Son activisme et sa passion pour la politique, Jushua Wong les tient en partie de ses parents, Grace et Roger. Même si, selon avocat, Michael Vidler, ils forment «une famille de la classe moyenne, très discrète, ordinaire» et sont loin d’être des activistes, le jeune homme a expliqué que son père l’avait sensibilisé, enfant, au sort des plus démunis. «Il m’a dit que je devrais prendre soin des personnes abandonnées.»

«Nous avons toujours éduqué Joshua pour qu’il devienne quelqu’un de compatissant, de bienveillant et de loyal, et nous sommes très fiers de tout ce qu’il fait pour qu’Hong Kong devienne un meilleur endroit où vivre pour sa génération et la nôtre», ont-ils d’ailleurs indiqué dans un communiqué lors de la détention de leur fils ce week-end.

Pour autant, le jeune homme ne cherche pas à tirer la couverture à lui. Déjà lors de la mobilisation contre le cours d'«éducation patriotique», il avait jugé dans le South China Morning Post que «si un mouvement de masse se transforme en l’adoration d’une personne en particulier, il y a un gros problème».
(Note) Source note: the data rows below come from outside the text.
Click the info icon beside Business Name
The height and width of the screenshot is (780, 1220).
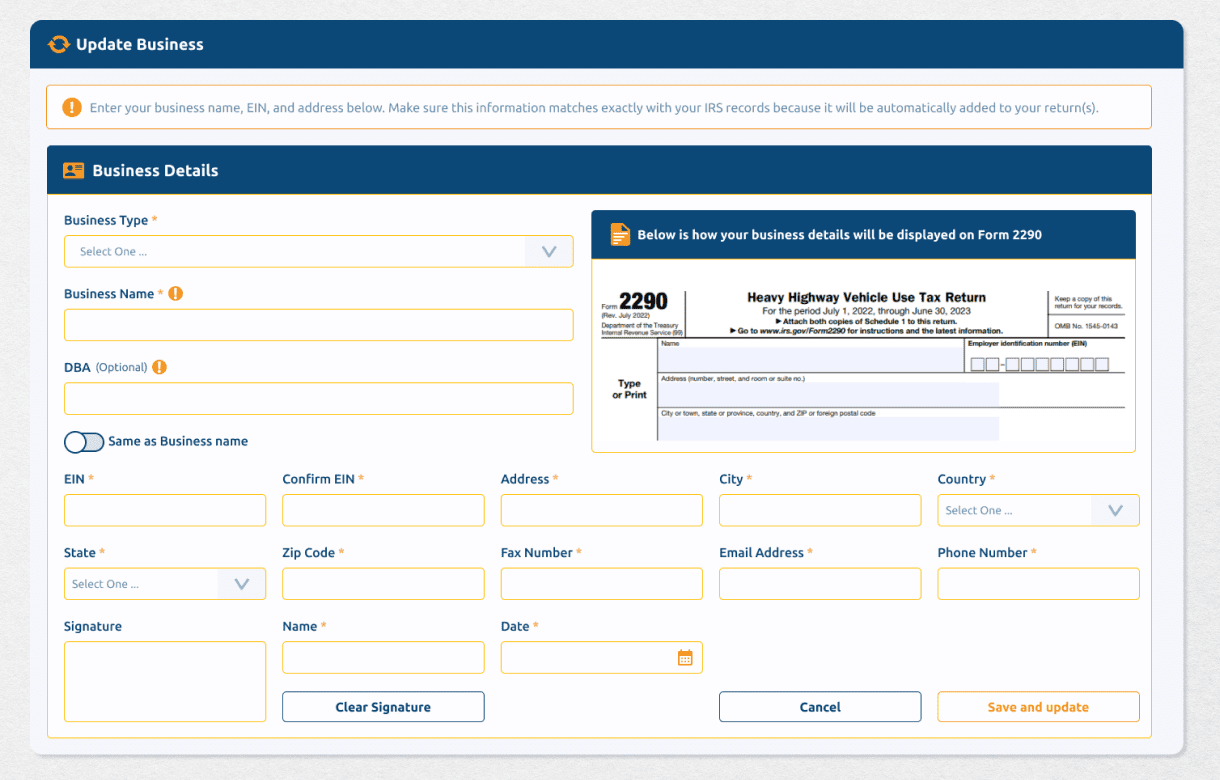176,294
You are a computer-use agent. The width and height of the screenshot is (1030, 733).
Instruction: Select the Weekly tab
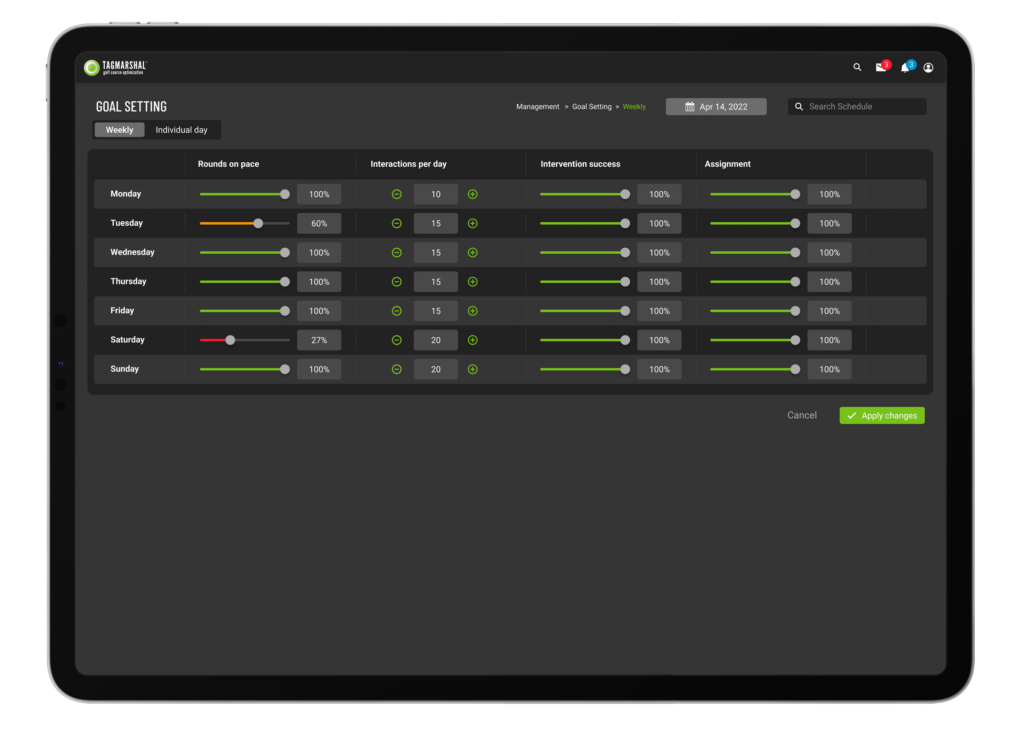coord(120,130)
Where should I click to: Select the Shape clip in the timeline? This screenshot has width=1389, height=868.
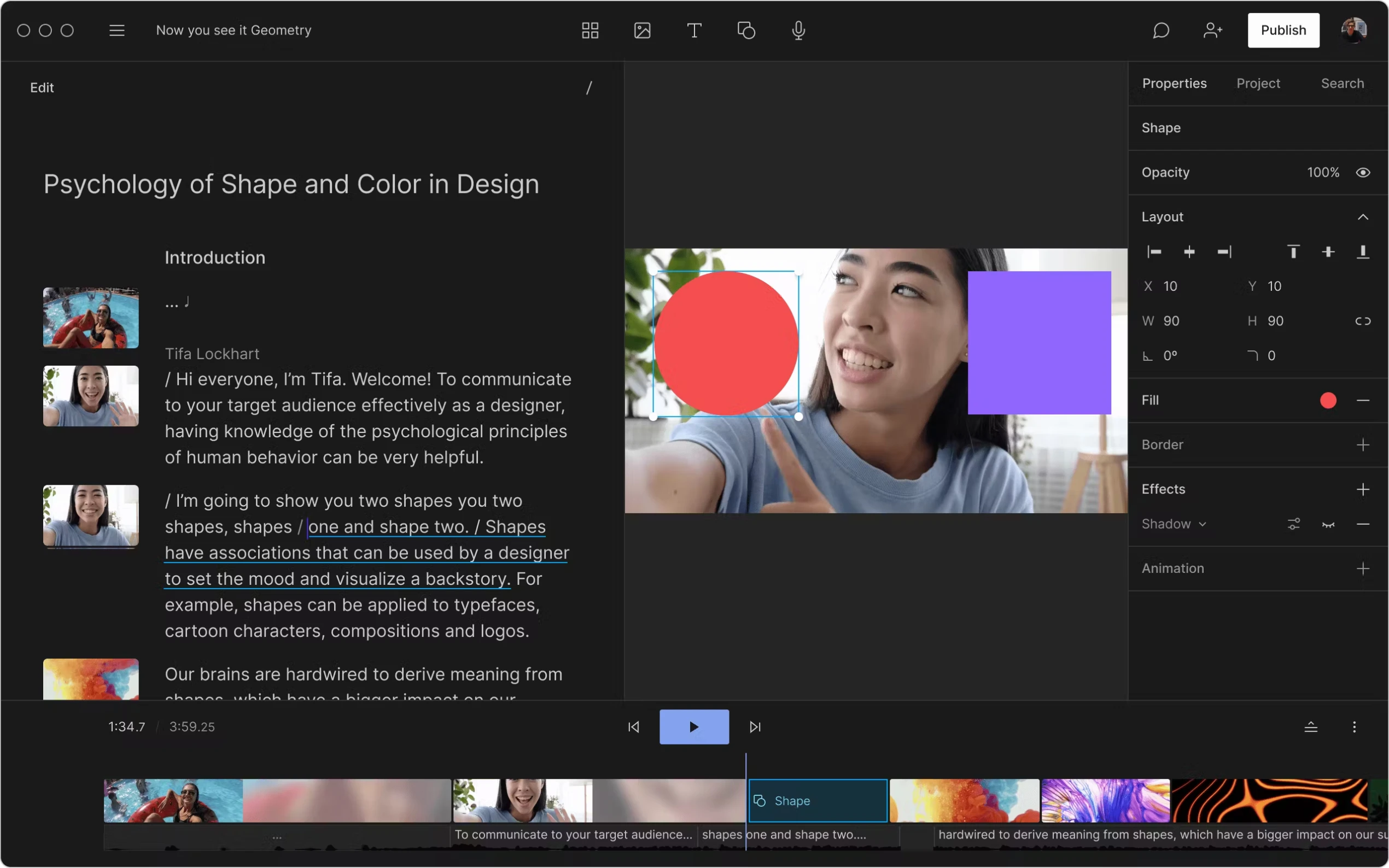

Mercredi, il a réitéré ce jugement sur sa page Facebook, note The Guardian: «Beaucoup de gens me disent “Hong Kong compte sur toi“ et certains disent même que je suis un héros. Cela me met mal à l’aise et m’irrite même quand j’entends ces éloges. (…) Le héros de ce mouvement, c’est chaque citoyen de Hong Kong.»